Sektor usługowy przejął pałeczkę

Pomimo pogarszającej się sytuacji epidemicznej gospodarka strefy euro w sierpniu utrzymała bardzo wysokie tempo rozwoju.

Publikacja: 24.08.2021 05:00

Sektor usługowy przejął pałeczkę

Foto: AFP

Zmienia się jednak jego struktura. Kołem zamachowym gospodarki staje się sektor usługowy. Koniunkturę w sektorze przemysłowym coraz wyraźniej tłumią problemy z dostępnością materiałów i komponentów.

Taki obraz wyłania się ze wstępnych odczytów PMI, wskaźników mierzących koniunkturę na podstawie ankiety wśród menedżerów logistyki około 5 tys. przedsiębiorstw. Jak podała w poniedziałek firma IHS Markit, zbiorczy PMI, obejmujący sektory przemysłowy i usługowy, zmalał w sierpniu w strefie euro do 59,5 pkt z 60,2 pkt w lipcu. Ekonomiści przeciętnie spodziewali się minimalnie mniejszej zniżki, do 59,7 pkt.
+===+
### ZADANIE DO WYKONANIA
Proszę odpowiedzieć na pytania dotyczące tekstu o koniunkturze w strefie euro:
1. Kiedy tekst został opublikowany?
2. Który sektor staje się kołem zamachowym gospodarki?
3. Do jakiego poziomu zmalał w sierpniu zbiorczy PMI w strefie euro?
Zamieszczone niżej wpisy nie mają tu żadnego zastosowania.

### PRZEKAZANE WPISY
+===+
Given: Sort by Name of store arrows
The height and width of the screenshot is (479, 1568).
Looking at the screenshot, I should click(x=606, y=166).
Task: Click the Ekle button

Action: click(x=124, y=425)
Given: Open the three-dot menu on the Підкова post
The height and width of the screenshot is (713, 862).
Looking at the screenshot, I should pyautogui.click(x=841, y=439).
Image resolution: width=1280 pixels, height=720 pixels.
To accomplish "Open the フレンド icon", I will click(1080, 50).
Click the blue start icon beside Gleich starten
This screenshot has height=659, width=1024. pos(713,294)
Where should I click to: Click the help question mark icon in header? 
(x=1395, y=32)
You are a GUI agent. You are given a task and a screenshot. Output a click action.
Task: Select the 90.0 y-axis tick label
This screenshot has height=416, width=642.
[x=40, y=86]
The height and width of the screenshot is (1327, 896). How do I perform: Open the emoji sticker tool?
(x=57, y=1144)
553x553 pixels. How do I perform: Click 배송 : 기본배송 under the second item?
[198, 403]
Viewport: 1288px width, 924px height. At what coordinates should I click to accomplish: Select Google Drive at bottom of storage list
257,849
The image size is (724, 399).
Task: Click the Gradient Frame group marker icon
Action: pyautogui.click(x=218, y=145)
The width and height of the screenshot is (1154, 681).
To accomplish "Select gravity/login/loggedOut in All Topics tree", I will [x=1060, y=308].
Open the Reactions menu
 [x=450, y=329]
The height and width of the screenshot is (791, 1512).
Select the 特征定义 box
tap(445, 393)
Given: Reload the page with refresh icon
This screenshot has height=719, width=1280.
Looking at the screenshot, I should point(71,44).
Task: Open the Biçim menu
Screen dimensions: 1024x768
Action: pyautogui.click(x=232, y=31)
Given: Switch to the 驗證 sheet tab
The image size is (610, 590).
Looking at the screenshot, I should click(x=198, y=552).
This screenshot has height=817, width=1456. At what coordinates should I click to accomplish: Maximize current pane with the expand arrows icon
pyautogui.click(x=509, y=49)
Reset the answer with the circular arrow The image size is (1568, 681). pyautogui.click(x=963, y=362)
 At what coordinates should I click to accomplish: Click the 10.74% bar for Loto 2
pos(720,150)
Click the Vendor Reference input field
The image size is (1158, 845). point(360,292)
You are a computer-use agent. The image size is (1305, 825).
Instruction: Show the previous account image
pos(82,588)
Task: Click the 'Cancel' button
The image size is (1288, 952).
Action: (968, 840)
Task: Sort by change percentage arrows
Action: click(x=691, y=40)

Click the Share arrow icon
+===+
### WYNIK
1. 24.08.2021 o godzinie 05:00.
2. Sektor usługowy.
3. Do 59,5 pkt.